■ Task brief ■
Extend the forum discussion below about recording total prices with @@ in ledger transactions, starting after its final post.

■ Excerpted passage ■

───

I may be wrong, but IIRC, there’s no way to do this through the API. @@ is not very well supported. The parser has it but the Posting class doesn’t.
For what you’re wanting, shouldn’t you be wanting to avoid using @@?
fwiw I agree with Zoltan - with the exception of money market funds where `@ 1.00 USD` makes sense, it never makes sense to record the unit price in a transaction, as that is a derivative property of how much is actually paid. Similar to eg Quicken where the default is 'automatically calculate price.' Writing the unit price feels like a clear anti-pattern to me... unless I really wanted to track the rounding errors the bank is earning off me? I have scripts that normalize and rewrite transactions and I hack the output to manually export `@@ total_price USD` everywhere.
The main reason I record the unit price in commodities held at cost is to match how my brokers store/expose it. Makes it easy to cross-check with statements when needed or for lot matching when selling. A secondary but equally important reason is to catch errors during import. It’s all too easy to miss a new type of fee or such that the importer hasn’t seen, if the total price is “absorbed in”.
With price conversions though (as opposed to commodities held at cost), as the OP says, it’s generally more important to have both sides of the transaction reflect what the banks see, the unit price is less important, and @@ is preferred.
For what you’re wanting, shouldn’t you be wanting to avoid using @@?
What is the alternative way to solve what I’m looking for?
My bad, I misread your statement as a desire to not have many digits in the conversion. You’re right, I’d want to do what you do in principle. As you ran into though, @@ has no API support (and this comment says even the input parser could be improved). Given that, these are some approaches I see:
Given:
Hope that helps.
The main reason I record the unit price in commodities held at cost is to match how my brokers store/expose it. Makes it easy to cross-check with statements when needed or for lot matching when selling. A secondary but equally important reason is to catch errors during import. It’s all too easy to miss a new type of fee or such that the importer hasn’t seen, if the total price is “absorbed in”.

───

■ Data ■
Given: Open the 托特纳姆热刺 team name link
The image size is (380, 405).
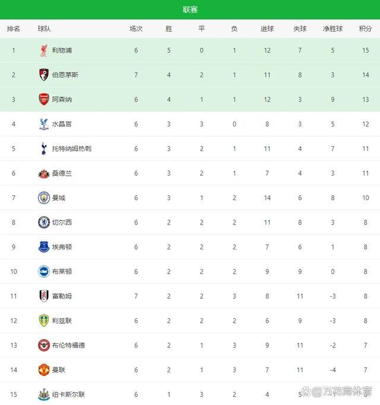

───

■ Expected answer ■
I would consider implementing this differently. The price exposed on the statement is not the price - or, perhaps not always, depending on the broker. It is an approximation of the price, sometimes not even significant to the the point that it prints. Vanguard, for instance, on some of my accounts (I think my 529), reports prices at 4 decimal points, but rounds it to 3 with a trailing 0, while I can get the 'more correct' price online. I've also seen different rounding prices in CSV vs OFX exports from the same statements, and I've seen different conventions where trailing 0's are dropped only when correct vs rounding - leading to strict Decimal tolerance issues. But even if all those were solved for, it's not actually the "price.'' When they calculate gains etc, they use whatever they use in the backend - probably to more significant digits than what is exposed.
Most brokers store either 4 (common) or 6 (becoming common?) decimal points -- in the US at least -- and expose anywhere between 2 and the full number of decimals varyingly on the web, in their pdf statements, on ofx, and on csv. So while it’s true in principle that we users may or may not be able to import the full precision as stored, in practice I’ve found using the price as exposed by the brokerage works very well because a) they are consistent and tend to match on both ends, and b) the rounding errors that come from the store/expose delta is too low to matter. Of course, YMMV. That’s for prices. Quantities are a different story.
I only do automatic lot specification so I'm not sure on the best approach to suggest, but I would presume your concerns are also easier to address by specifying date or label of a lot rather than a price, and let the more accurate price calculations run through.
It doesn’t work when one has multiple transactions on the same day, and one doesn’t want to use labels (automation complexity, portability).
BTW, given the 4/6 storage, price calculations using @@ typically end up with many more decimal points, and are arguably less accurate in that they don’t match how your brokerage stores it. This might matter more from a purity standpoint though, and not in practice.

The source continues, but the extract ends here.